Finally, in Lieberman, the Supreme Court found sufficient
evidence in the record to support a determination that the right
to a jury trial had been waived; we do not reach such a
conclusion in the instant case.
In view of the substantial doubt in the record as to
whether Elk View gave up its demanded trial by jury, we are
unwilling to conclude that it gave up this important
constitutionally-protected and statutorily-guaranteed right.
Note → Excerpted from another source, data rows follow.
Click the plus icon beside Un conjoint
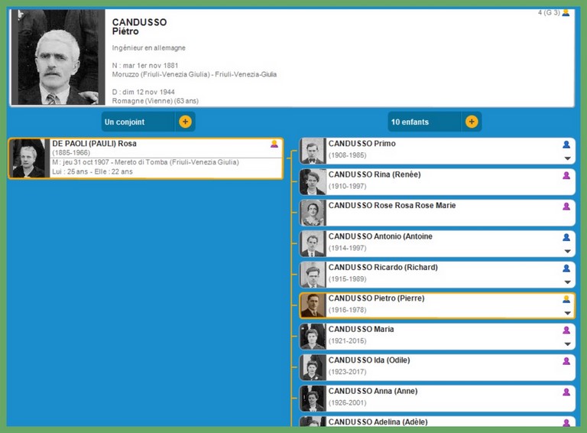(x=185, y=122)

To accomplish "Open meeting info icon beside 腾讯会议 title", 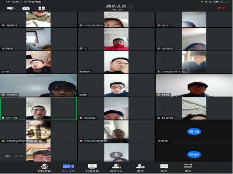I will pyautogui.click(x=131, y=7).
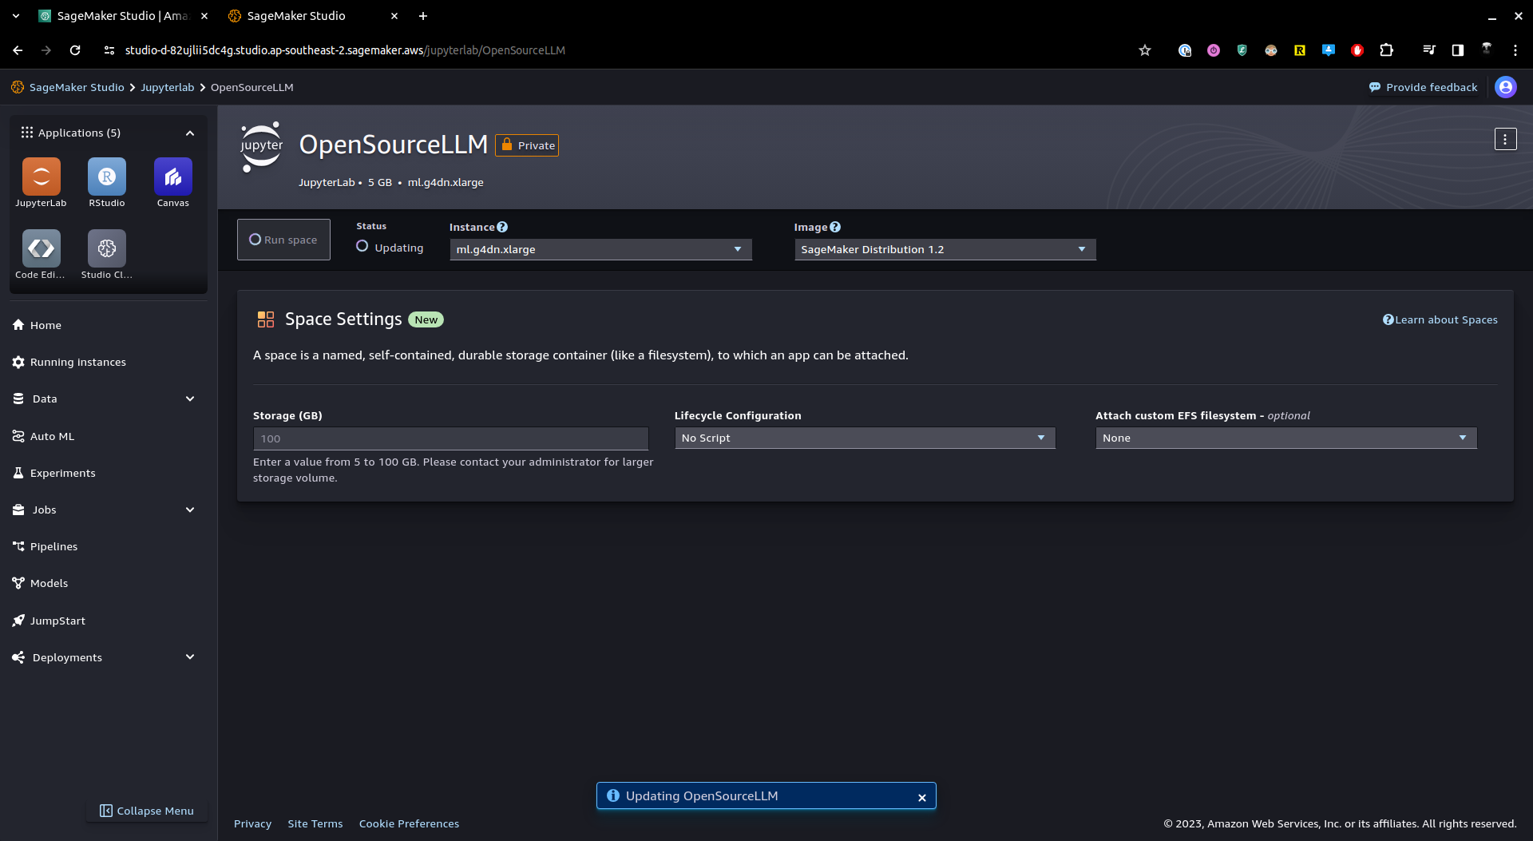Open the Lifecycle Configuration dropdown
1533x841 pixels.
pos(865,438)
See
Rule 38.01, Tenn.R.Civ.P. We find that Elk View was justified in
believing that the court’s three-day hearing was, in fact, for
the purpose of addressing preliminary matters and not for the
purpose of adjudicating the substance of the parties’ respective
claims.
We conclude that Elk View did not waive its right to a
trial by jury, and thus, the trial court erred in ruling on the
merits of the case. We reverse the judgment of the trial court
12
and remand for a jury trial on the issues made by the pleadings.6
Costs of the appeal are assessed to the appellees.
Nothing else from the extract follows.